As I said I would last week, I’m preparing a detailed post on why we need a new translation of Foucault’s Surveiller et punir, and was thinking of other major works of twentieth-century theory that exist in more than one translation. There are frequently multiple translations of earlier works, of course. These are the ones I came up with, but additional suggestions welcome.
Heidegger – there are now two translations of Being and Time, by John Macquarrie and Edward Robinson, and by Joan Stambaugh; the latter of which also exists in a revised version by Dennis Schmitt. There are also recent editions of some of his essay collections – such as Pathmarks and Off the Beaten Track – which replace earlier translations of their essays; and two versions of his Contributions to Philosophy (Emad & Maly; Rojcewicz & Vallega-Neu), the second of which appeared with the same publisher only twelve years later because the first was so terrible and so widely-criticised.
Merleau-Ponty’s Phenomenology of Perception has recently been reissued in a new translation by Donald Landes, though I’m not sure how much it is revised from the Colin Smith one.
Derrida’s Of Grammatology was reissued in a revised version in 1997, correcting some of the problems in Gayatri Spivak’s original version. [Update: Yoav Kenny has added Leonard Lawlor’s 2010 translation of Derrida’s La voix et le phénomène as Voice and Phenomenon replacing David Allison’s 1973 translation as Speech and Phenomena].
Foucault’s History of Madness replaced the much abridged Madness and Civilization – the latter was based on Foucault’s own abridged French version, with one chapter of the original also included.
Any other good examples? Or, a bigger question, which other major works really need a fresh translation?
[Update: Beauvoir’s Second Sex is mentioned in a comment below, and came up on Facebook too – a very good example. Interesting comment below about the variable quality of recent Benjamin translations, and a wish for better translations of Adorno.]
[Update 2: Mentioned in comments below and on Facebook are the following – Lacan’s Ecrits (Alan Sheridan-Smith and Bruce Fink) and Seminar XX; the complete translations of Gramsci’s Prison Notebooks which re-do earlier versions and add previously untranslated texts; Debord’s Society of the Spectacle; Bataille’s Guilty; Saussure’s Course on General Linguistics; Sartre’s The Imaginary and The Imagination; and that Adorno’s Minima Moralia was supposed to be in progress. Thanks for all of these suggestions.]
The debate around the second English translation of Beauvoir’s Le Deuxième Sexe may be relevant.
Definitive translations of Adorno (esp. Minima Moralia) and Benjamin would be nice. The HUP translations of Benjamin’s Selected Writings are highly uneven, some great (e.g., Critique of Violence), others poor (e.g., The Storyteller). Stanford is doing a good job with Adorno. The model should be what Alan Schrift has done as editor for Nietzsche’s Complete Works. He is an excellent scholar, and so careful.
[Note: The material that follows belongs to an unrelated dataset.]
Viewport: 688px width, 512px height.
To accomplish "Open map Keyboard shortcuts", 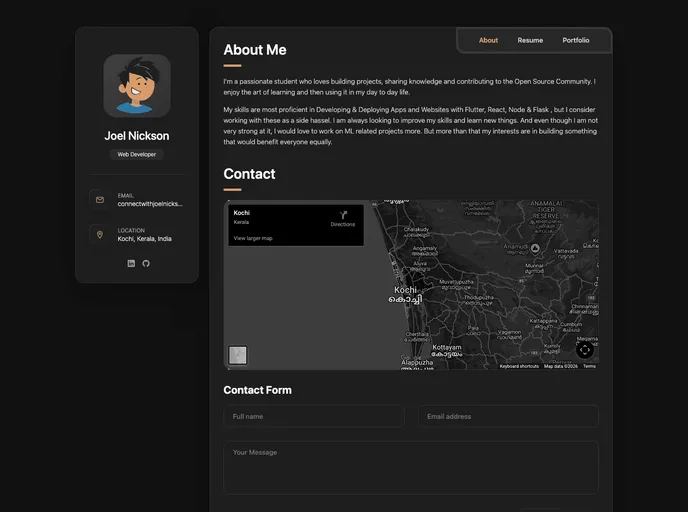I will [x=519, y=366].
In his ongoing full translation of Gramsci’s Prison Noteobooks Joseph Buttigieg does his own translations of bits that have already appeared elsewhere (e.g. in Selections From the Prison Notebooks by Nowell Smith and Hoare). Ken Knabb redid translations of Debord’s The Society of the Spectacle.
Lacan’s Ecrits got a new translation. Though again, we are basically dealing with a translation of a partial work, getting a new translation when the whole work has been translated.
Lacan’s Ecrits is another one. Of course, it follows the route of a translation of a smaller work, being retranslated when the larger work comes out.
Agreed with the Adorno remark. Negative Dialectics was supposed to get a fresh translation but the translator seems to be behind on it.